= Overseas Service Chevron =

The Overseas Service Chevron was created by the British Army on 20 December 1917 and was awarded for each year of overseas service. It was retroactive to December 31, 1914, and was eligible for award until May 1, 1920.

== British Army ==
Overseas service was calculated from the day the soldier disembarked from the United Kingdom. A blue chevron was awarded for each 12 months of overseas service after December 31, 1914, with a maximum of 4 blue chevrons (or 5 if the soldier served in Russia after the war). A single red chevron could be awarded for at least a year or more of overseas service before December 31, 1914, and was worn under the blue chevron(s). The Overseas Chevrons were worn on the lower right sleeve of the uniform jacket. Official wear was discontinued in 1922.

== Canadian Army ==
=== World War I ===
The Canadian Armed Forces used the same Overseas Service Chevrons in World War One as the British. It was discontinued in 1941 except for the Veteran's Guard of Canada.

=== World War II ===
During World War Two the Canadian Armed Forces adopted a new set of Overseas Chevrons to be worn on the lower left sleeve. It was created in 1942 and was retroactive to September 10, 1939. Recipients had to have been servicemen in the Canadian Active Service Force or have joined the CASF on or after September 10, 1940, to qualify. Each 12 months of war service overseas was represented by a black chevron on green (later changed to a red chevron). A year or more of pre-war service on or before September 10, 1939, was designated by a white chevron (which took the place of the World War I Overseas Chevrons). It was moved to the lower right sleeve in 1944.

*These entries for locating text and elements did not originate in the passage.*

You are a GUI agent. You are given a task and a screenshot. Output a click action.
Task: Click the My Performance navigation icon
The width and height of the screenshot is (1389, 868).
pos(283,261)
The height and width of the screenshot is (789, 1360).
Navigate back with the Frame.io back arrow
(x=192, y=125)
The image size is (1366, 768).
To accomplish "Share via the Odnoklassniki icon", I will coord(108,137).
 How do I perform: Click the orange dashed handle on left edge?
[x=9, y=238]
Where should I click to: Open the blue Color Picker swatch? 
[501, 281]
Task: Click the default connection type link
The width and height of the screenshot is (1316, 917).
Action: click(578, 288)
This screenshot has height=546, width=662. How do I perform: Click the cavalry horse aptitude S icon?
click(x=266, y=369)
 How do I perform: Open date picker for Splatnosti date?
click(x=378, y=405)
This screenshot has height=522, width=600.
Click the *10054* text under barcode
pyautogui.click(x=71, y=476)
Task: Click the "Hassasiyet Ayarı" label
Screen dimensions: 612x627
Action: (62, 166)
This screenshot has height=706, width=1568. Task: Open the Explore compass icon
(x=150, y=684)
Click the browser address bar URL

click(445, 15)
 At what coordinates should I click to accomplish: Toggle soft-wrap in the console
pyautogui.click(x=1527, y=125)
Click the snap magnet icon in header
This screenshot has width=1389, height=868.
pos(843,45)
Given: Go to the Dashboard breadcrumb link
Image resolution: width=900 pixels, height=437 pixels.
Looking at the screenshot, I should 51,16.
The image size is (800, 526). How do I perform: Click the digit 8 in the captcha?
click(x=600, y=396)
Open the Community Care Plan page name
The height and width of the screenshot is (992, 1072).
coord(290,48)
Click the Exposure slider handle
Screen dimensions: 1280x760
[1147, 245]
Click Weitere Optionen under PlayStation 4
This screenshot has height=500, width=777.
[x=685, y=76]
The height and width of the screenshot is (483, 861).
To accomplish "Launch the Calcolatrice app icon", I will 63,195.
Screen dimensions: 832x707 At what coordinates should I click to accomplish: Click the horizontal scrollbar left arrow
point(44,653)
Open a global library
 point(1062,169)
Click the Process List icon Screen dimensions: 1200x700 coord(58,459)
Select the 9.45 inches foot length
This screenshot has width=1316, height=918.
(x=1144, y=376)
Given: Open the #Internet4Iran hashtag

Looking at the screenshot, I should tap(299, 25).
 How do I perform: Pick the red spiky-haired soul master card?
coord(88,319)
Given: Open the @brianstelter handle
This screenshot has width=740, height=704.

Units in Canada were allowed to wear them, but British rules forbade their wear in the United Kingdom or a European war zone until 1944. Perhaps this was due to potential confusion with the Free French Army's rank insignia for Corporal, Sergeant and Corporal Chef - which was a series of red or red-over-silver chevrons. Or perhaps they could be confused with the British Army's rifle-green Good Conduct stripes worn by the Rifles regiments or the red Good Conduct stripes worn by the Military Police.